> _Problem details_:
Among the lines below, restate word for word only those from the line with "Click the like reaction icon below the post" through the line with "Open the 'Вид' menu", with both end lines kept.

Stored entries
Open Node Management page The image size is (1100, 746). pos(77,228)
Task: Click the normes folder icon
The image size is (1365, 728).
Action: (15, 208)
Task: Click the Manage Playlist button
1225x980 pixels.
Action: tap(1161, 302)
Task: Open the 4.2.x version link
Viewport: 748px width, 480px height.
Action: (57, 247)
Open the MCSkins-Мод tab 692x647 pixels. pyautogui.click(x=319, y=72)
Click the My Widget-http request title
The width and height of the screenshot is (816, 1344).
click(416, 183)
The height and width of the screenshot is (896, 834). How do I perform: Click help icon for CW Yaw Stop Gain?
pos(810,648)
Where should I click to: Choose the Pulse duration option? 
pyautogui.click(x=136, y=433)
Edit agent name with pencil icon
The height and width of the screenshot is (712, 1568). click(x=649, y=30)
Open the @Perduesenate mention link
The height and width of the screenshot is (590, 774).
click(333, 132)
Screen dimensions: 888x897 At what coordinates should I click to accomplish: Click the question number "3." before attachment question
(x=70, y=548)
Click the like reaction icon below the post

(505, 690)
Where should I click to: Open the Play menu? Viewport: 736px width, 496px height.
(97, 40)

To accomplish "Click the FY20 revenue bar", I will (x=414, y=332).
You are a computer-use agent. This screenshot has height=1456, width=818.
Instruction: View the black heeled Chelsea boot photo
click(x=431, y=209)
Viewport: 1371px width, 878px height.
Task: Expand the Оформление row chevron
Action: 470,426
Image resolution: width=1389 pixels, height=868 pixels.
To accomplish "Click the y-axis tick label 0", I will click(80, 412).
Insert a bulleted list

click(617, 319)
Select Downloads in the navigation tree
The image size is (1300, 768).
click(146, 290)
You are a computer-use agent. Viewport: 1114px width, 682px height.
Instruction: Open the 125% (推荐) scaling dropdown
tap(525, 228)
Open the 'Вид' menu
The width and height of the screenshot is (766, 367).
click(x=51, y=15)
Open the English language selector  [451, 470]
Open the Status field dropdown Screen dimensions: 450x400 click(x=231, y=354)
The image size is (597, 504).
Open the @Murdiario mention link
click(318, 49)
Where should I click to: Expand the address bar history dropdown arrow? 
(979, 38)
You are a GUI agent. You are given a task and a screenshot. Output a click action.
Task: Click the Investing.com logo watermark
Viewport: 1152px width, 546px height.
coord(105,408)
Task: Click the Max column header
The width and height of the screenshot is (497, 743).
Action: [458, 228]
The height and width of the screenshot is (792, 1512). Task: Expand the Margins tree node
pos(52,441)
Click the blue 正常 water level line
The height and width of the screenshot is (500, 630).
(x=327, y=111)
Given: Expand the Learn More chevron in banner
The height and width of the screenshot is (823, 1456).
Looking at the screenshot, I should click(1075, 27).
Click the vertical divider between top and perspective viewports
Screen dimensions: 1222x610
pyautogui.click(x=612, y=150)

> _Task output_:
Click the like reaction icon below the post

(505, 690)
Where should I click to: Open the Play menu? Viewport: 736px width, 496px height.
(97, 40)

To accomplish "Click the FY20 revenue bar", I will (x=414, y=332).
You are a computer-use agent. This screenshot has height=1456, width=818.
Instruction: View the black heeled Chelsea boot photo
click(x=431, y=209)
Viewport: 1371px width, 878px height.
Task: Expand the Оформление row chevron
Action: 470,426
Image resolution: width=1389 pixels, height=868 pixels.
To accomplish "Click the y-axis tick label 0", I will click(80, 412).
Insert a bulleted list

click(617, 319)
Select Downloads in the navigation tree
The image size is (1300, 768).
click(146, 290)
You are a computer-use agent. Viewport: 1114px width, 682px height.
Instruction: Open the 125% (推荐) scaling dropdown
tap(525, 228)
Open the 'Вид' menu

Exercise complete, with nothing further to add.